[PASSAGE PROVIDED]
┄┄┄┄┄┄┄┄┄┄┄┄┄┄┄┄┄┄┄┄

Songlist: Bizet’s Habanera from Carmen, Opera Singer by Cake

Further reading: Living Opera by Joshua Jampol

It ain't over til...oh. I guess it's over.

When I graduated from elementary school into middle school, I thought it was about time for me to take an interest in adult things. Adult things, as far as I knew, were dull things, and dull things were often “cultural” things. I vowed to read at least one article a week in that magazine that showed up incessantly in our mailbox, The New Yorker (unlike the much more exciting Seventeen that arrived only once a month), and to enjoy our visits to the Minneapolis Institute of Arts that I’d always groaned about in my youth.

To help me in my cultural enlightenment, my parents bought me four tickets to the Minnesota Opera’s Der Rosenkavalier that year for Christmas. The friend I invited wore spats and a monocle to the performance, and I wore a cashmere-blend sweater and leather gloves that my brother had brought back for me from Italy. We thought we were the epitome of class as this friend led me up the stairs of the Ordway on his elbow. But when the opera started, I think we both realized we were in over our heads. The singers were so far away, the German–which both my friend and I were studying in middle school–largely unintelligible, the “opera jokes” unfunny (the entire audience inexplicably erupted into laughter when a dwarf ran onstage to pick up a handkerchief dropped by the Marschallin). My friend briefly fell asleep in the third act. I didn’t, but the temptation was great.

Van Gogh's Olive Trees at the MIA

My other cultural experiments were going well: I discovered that, though there are few pictures, The New Yorker was fabulously interesting, and that I absolutely loved the Impressionist room at the MIA, which holds a Monet haystack and Van Gogh’s Olive Trees. While proving to myself that I was not a cultural illiterate, I thought maybe opera was just something I would not understand.

In high school, however, I began to take voice lessons. My voice teacher gave me jazz classics to sing, some Broadway show tunes, some Italian and German art songs. And she gave me Carmen.

┄┄┄┄┄┄┄┄┄┄┄┄┄┄┄┄┄┄┄┄

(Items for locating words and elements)
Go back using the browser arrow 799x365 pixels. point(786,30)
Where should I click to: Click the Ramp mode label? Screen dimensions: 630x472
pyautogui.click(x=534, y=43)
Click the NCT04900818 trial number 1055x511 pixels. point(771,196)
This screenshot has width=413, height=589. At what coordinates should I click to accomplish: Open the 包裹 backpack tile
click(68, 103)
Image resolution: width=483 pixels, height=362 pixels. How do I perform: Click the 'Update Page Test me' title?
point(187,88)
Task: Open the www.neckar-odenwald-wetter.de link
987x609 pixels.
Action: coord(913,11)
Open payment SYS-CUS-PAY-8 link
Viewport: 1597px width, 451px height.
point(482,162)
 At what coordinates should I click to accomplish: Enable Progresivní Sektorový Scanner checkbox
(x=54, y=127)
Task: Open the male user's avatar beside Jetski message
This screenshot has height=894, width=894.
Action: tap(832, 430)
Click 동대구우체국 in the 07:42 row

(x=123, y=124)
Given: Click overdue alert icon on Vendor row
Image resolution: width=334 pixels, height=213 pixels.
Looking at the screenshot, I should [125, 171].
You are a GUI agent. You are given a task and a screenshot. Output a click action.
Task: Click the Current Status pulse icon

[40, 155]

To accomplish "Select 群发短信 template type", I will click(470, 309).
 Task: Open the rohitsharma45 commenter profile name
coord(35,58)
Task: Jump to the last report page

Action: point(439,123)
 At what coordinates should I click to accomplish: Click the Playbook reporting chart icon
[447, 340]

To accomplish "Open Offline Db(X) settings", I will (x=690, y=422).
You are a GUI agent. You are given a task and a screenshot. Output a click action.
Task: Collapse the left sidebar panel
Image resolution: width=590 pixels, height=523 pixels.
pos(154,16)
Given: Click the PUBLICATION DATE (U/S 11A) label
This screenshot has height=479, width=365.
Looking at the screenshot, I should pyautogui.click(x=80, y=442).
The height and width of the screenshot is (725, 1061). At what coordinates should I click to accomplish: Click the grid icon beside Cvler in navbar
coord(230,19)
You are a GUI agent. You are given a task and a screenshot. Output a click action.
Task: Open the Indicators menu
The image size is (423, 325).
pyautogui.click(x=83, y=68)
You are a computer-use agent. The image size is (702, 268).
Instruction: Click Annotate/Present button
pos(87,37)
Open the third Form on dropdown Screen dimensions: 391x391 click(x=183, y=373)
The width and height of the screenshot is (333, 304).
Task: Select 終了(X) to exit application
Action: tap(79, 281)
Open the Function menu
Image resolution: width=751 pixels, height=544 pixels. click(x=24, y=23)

┄┄┄┄┄┄┄┄┄┄┄┄┄┄┄┄┄┄┄┄

[DIRECTIVES]
(1) From the essay on opera above, copy everything from "My other cultural" down to "gave me Carmen.".
(2) In the essay on opera, what did the writer's friend wear to the performance of Der Rosenkavalier?

[TASK RESPONSES]
(1)
My other cultural experiments were going well: I discovered that, though there are few pictures, The New Yorker was fabulously interesting, and that I absolutely loved the Impressionist room at the MIA, which holds a Monet haystack and Van Gogh’s Olive Trees. While proving to myself that I was not a cultural illiterate, I thought maybe opera was just something I would not understand.

In high school, however, I began to take voice lessons. My voice teacher gave me jazz classics to sing, some Broadway show tunes, some Italian and German art songs. And she gave me Carmen.

(2) Spats and a monocle.